Bird nests often nature's masterpieces

Bird nests often nature's masterpieces
                        

The other night, as I was giving my “Shots Along the Way” presentation to an audience of nature-minded people, we paused for a moment at a slide showing an odd, gray, sack-like object that hung from a tree as if held by a thread. It was the nest of a Baltimore oriole woven entirely out of long, coarse hairs from the tail and mane of a horse.

Truthfully, when I’d first encountered the thing invisibly suspended at about head height over the bike trail by a single 2-foot-long strand of hair, I thought someone was “punking” me with fishing line and a child’s mitten. Turns out it was far more interesting than that.

Late summer I found the nest used up and on its way toward the ground. Since the female oriole is both a master builder and an expert at site selection, it was more likely the branch from which it had hung had failed — the result of a storm or other such calamity — rather than the carefully woven sling that had held the nest in place.

Of the endless mysteries of nature, one of my own favorite riddles is how an oriole can weave such an elaborate structure, having never seen it done.

While I snapped that photo several years ago, the lesson has remained fresh in my mind that a nest can be built out of just about anything. And while the oriole chooses mostly long, fibrous strands of grasses, tree bark, vines and, of course, horse hair, other birds are often much less selective.
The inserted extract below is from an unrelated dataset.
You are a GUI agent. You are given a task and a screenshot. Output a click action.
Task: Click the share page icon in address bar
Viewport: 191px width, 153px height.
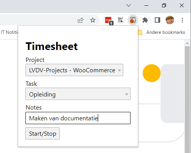pos(80,20)
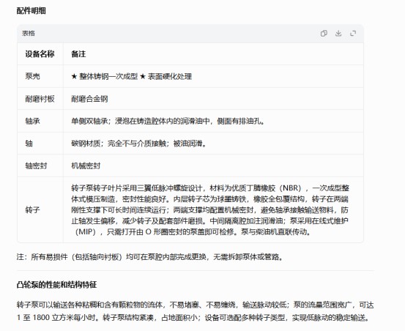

A few weeks ago, as I made a quick trip to the shores of Lake Michigan to pick up seedlings for our annual tree sale at Wayne Soil & Water, I stopped to refuel at a highway truck stop. One of those insanely busy, 24-hour-a-day establishments, the place was filled with cars, trucks, road-weary people and blowing trash. I took my dog over to a thin strip of green between the parking lot and the interstate for a quick break and happened upon an entire ecosystem.

The chips and chirps of dozens of English sparrows drew my attention to a small cluster of spruce trees just beyond the concrete. There, I found a 12-foot-tall evergreen chocked full of sparrow nests that clustered around each trunk. Discarded plastic wrappers, paper towels, soda straws and wooden coffee stirrers — each of the nests looked to be the work of a shameless hoarder. I would have loved to dissect one of the nests that had fallen to the ground, but time and sanitary good sense stopped me from scooping up the mess.

The birds themselves appeared to be thriving on a hardy diet of fallen French fries, fumbled hot dog buns and the remains of greasy, prepackaged cheeseburgers that had likely proven to ghastly to finish (heaven forbid anyone take the time to toss this stuff into a trash can).

Some birds are master builders; others are masters of hardscrabble survival. The old saying, “Blossom where you are planted,” comes to mind.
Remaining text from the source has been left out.